▶ WHAT TO WORK ON
Convert the lines of the material below into a numbered list, from the line containing "Click the tallest" through the end of the material, both included. Omit blank lines and pictures.

(Dataset records)
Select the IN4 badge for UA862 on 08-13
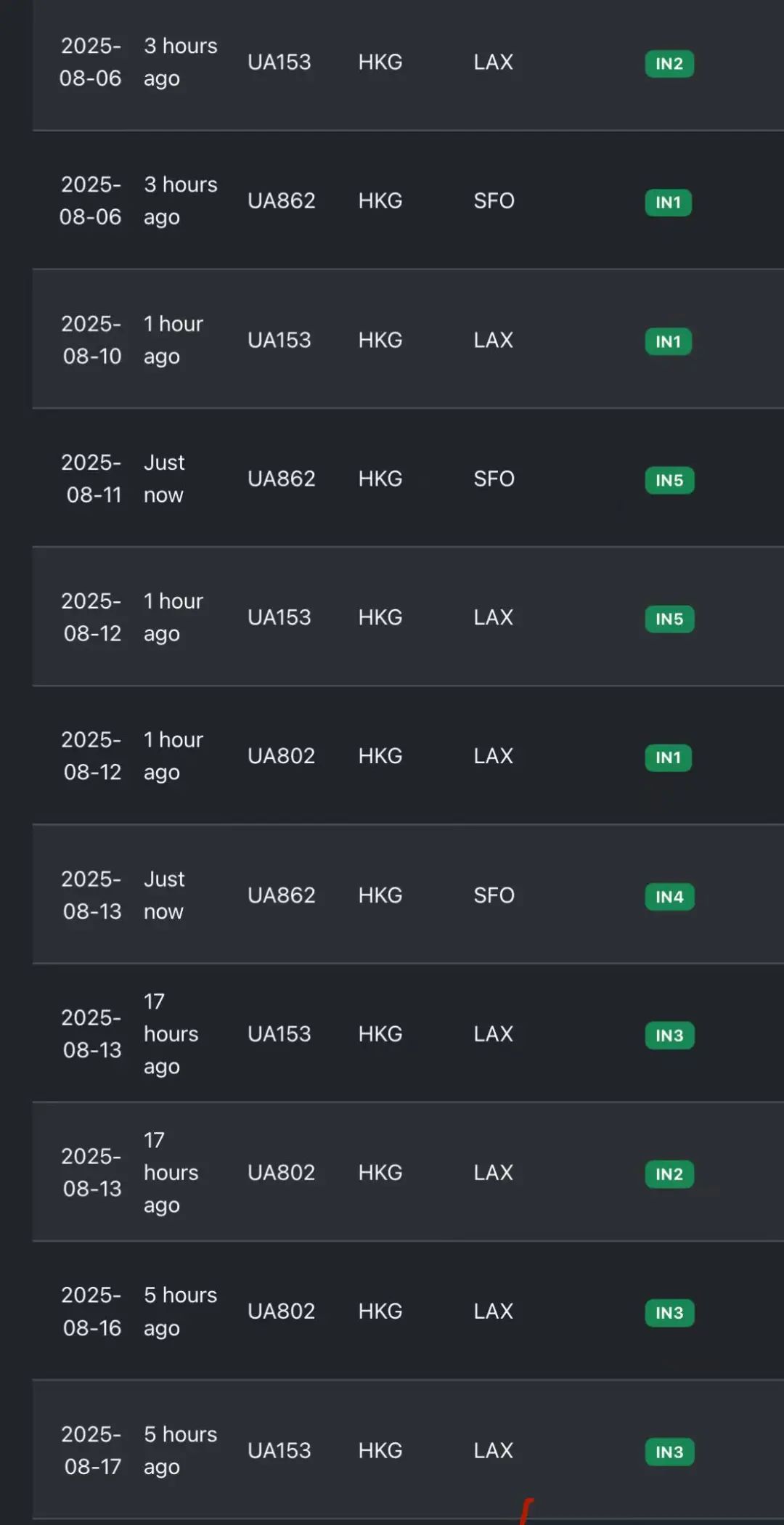The height and width of the screenshot is (1525, 784). pos(669,897)
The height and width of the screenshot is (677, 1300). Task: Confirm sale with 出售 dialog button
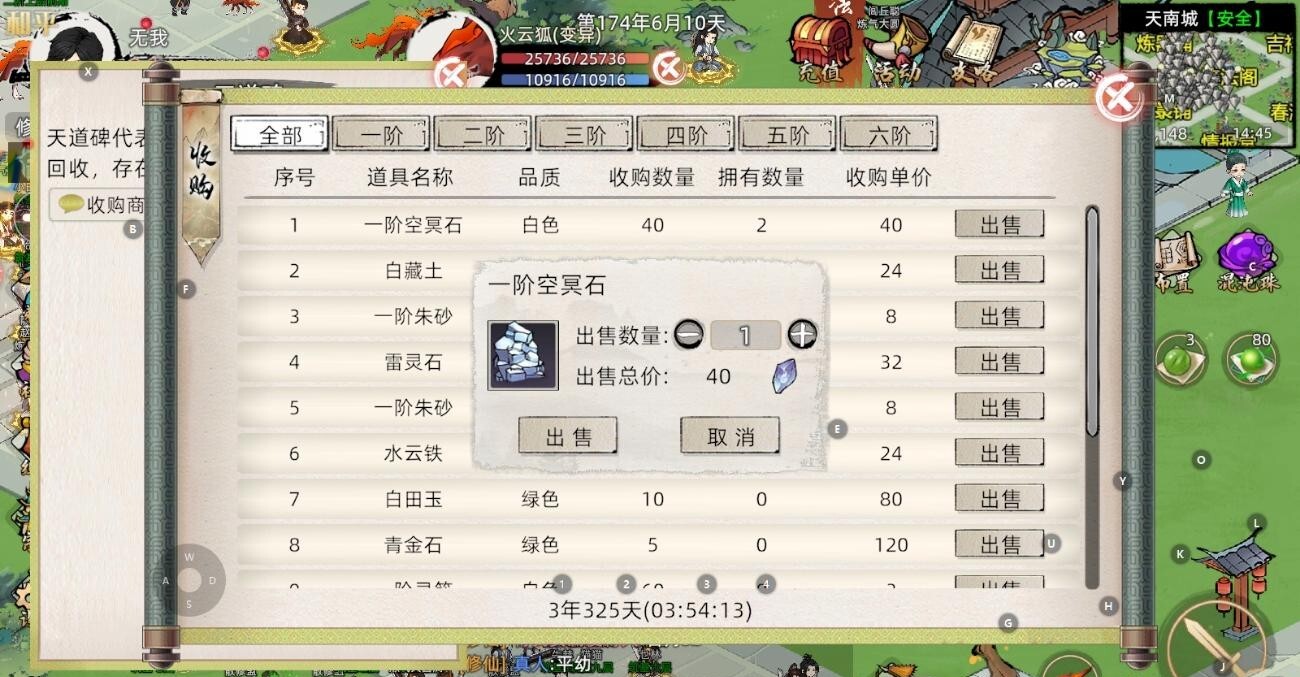[x=568, y=436]
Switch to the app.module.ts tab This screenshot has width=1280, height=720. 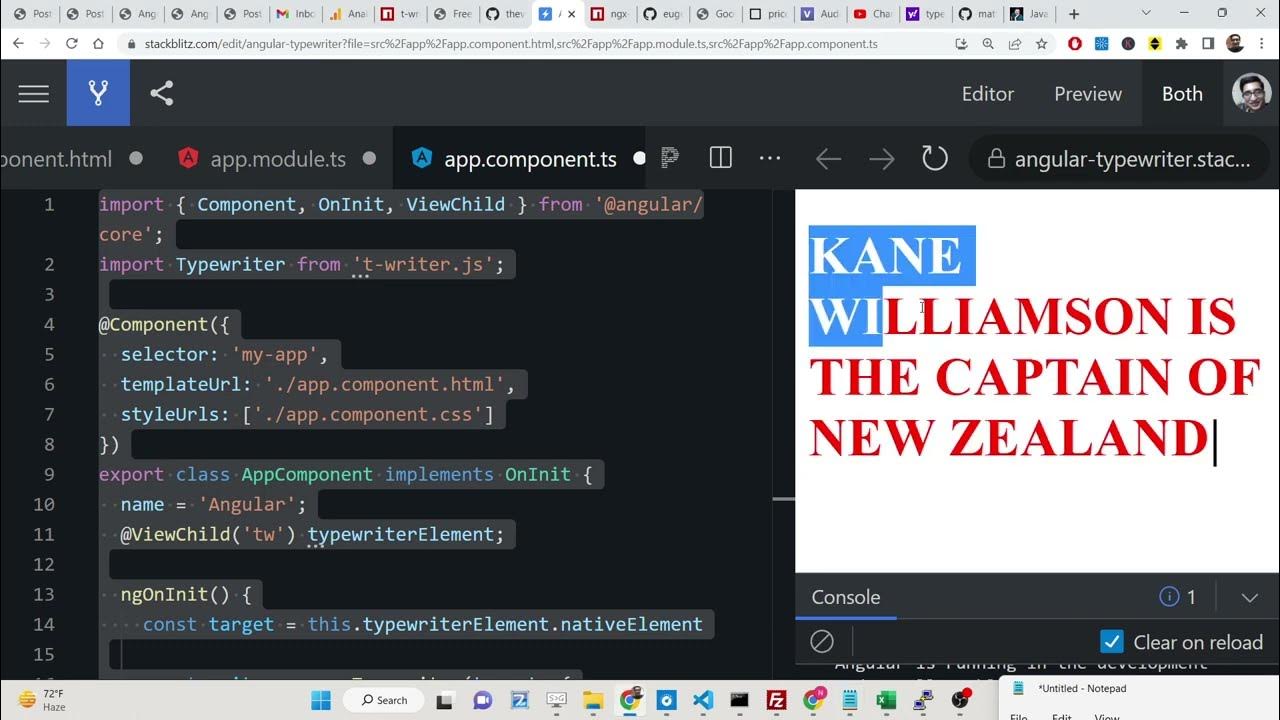277,159
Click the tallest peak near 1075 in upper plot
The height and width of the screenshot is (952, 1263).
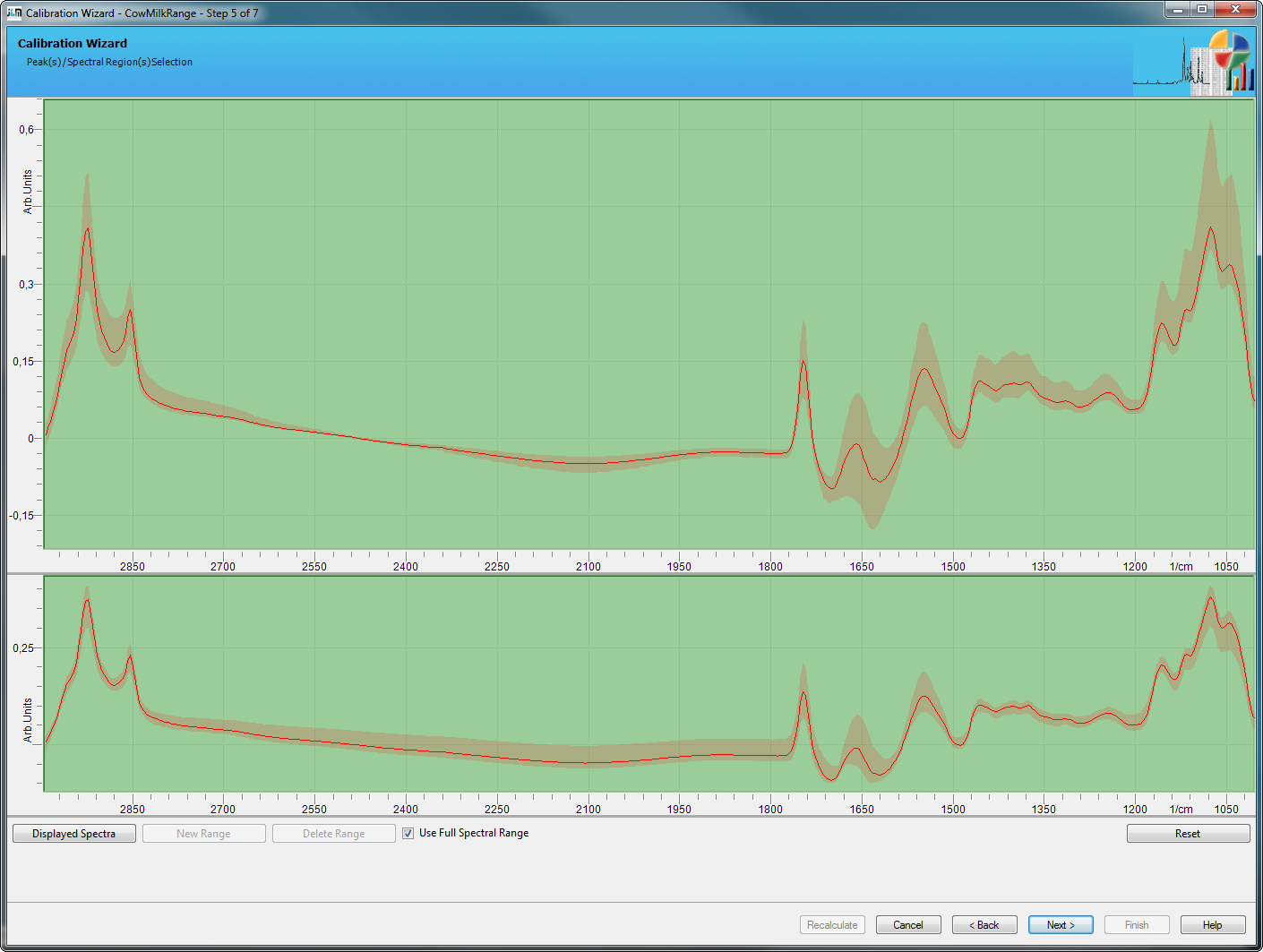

▶ ANSWER TO THE TASK
1. Click the tallest peak near 1075 in upper plot
2. The height and width of the screenshot is (952, 1263).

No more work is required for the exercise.